** WHAT YOU NEED TO DO **
Search the data below for "computer"; list each line that holds it.

Stored data
▼

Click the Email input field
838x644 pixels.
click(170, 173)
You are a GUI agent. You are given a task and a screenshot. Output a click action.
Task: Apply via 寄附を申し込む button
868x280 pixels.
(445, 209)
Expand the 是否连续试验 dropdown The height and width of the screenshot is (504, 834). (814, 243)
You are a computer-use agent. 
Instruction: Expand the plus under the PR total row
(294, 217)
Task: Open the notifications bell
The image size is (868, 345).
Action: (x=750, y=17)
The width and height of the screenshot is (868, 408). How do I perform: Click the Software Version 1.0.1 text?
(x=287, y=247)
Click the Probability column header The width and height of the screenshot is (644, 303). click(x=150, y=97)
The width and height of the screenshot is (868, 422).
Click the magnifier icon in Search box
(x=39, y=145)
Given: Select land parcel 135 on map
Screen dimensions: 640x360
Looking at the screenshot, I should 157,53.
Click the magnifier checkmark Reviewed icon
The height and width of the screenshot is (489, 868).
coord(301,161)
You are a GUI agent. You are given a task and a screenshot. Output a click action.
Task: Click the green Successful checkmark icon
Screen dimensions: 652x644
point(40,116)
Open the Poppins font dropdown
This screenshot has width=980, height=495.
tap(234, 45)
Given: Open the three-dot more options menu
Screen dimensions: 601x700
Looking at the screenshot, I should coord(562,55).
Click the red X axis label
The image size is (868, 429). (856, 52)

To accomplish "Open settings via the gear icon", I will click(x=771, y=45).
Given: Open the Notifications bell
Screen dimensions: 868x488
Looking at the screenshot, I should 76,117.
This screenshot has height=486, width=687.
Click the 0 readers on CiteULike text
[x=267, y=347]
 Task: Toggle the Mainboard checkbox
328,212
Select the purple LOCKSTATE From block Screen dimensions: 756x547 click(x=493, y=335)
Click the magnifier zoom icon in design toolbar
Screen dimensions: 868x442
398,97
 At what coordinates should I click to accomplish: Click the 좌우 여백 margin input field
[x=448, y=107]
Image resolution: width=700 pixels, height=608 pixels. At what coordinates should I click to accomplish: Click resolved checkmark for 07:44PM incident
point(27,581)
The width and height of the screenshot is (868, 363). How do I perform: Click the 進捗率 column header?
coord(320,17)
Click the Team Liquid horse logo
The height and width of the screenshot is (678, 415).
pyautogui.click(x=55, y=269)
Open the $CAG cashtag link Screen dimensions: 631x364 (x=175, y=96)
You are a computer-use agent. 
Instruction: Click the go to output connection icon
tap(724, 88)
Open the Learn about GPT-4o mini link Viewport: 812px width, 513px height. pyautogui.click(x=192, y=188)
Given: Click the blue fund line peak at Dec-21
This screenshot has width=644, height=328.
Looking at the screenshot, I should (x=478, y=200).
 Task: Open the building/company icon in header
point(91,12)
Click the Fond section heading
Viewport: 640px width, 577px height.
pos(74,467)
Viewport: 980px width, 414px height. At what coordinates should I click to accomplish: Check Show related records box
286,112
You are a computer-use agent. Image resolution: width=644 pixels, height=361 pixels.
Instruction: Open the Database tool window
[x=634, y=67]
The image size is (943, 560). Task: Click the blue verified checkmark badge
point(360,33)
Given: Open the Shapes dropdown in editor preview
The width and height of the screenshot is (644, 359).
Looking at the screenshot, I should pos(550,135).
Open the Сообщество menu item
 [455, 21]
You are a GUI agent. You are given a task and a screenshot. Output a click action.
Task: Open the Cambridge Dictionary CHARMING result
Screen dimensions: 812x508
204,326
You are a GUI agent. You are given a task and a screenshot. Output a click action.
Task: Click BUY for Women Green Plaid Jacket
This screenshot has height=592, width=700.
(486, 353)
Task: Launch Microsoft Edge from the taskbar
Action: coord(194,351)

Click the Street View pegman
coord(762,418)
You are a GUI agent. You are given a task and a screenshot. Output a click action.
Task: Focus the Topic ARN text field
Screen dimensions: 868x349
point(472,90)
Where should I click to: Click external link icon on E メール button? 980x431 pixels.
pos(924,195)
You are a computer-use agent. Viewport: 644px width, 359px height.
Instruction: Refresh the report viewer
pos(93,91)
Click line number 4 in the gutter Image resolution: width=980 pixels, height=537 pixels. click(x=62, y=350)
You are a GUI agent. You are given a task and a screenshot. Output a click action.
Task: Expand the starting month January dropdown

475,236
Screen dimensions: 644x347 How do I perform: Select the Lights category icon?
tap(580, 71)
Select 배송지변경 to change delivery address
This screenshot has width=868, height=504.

▲

** EXERCISE ANSWER **
You are a computer-use agent. 
You are a computer-use agent. 
You are a computer-use agent. Image resolution: width=644 pixels, height=361 pixels.
You are a computer-use agent. Viewport: 644px width, 359px height.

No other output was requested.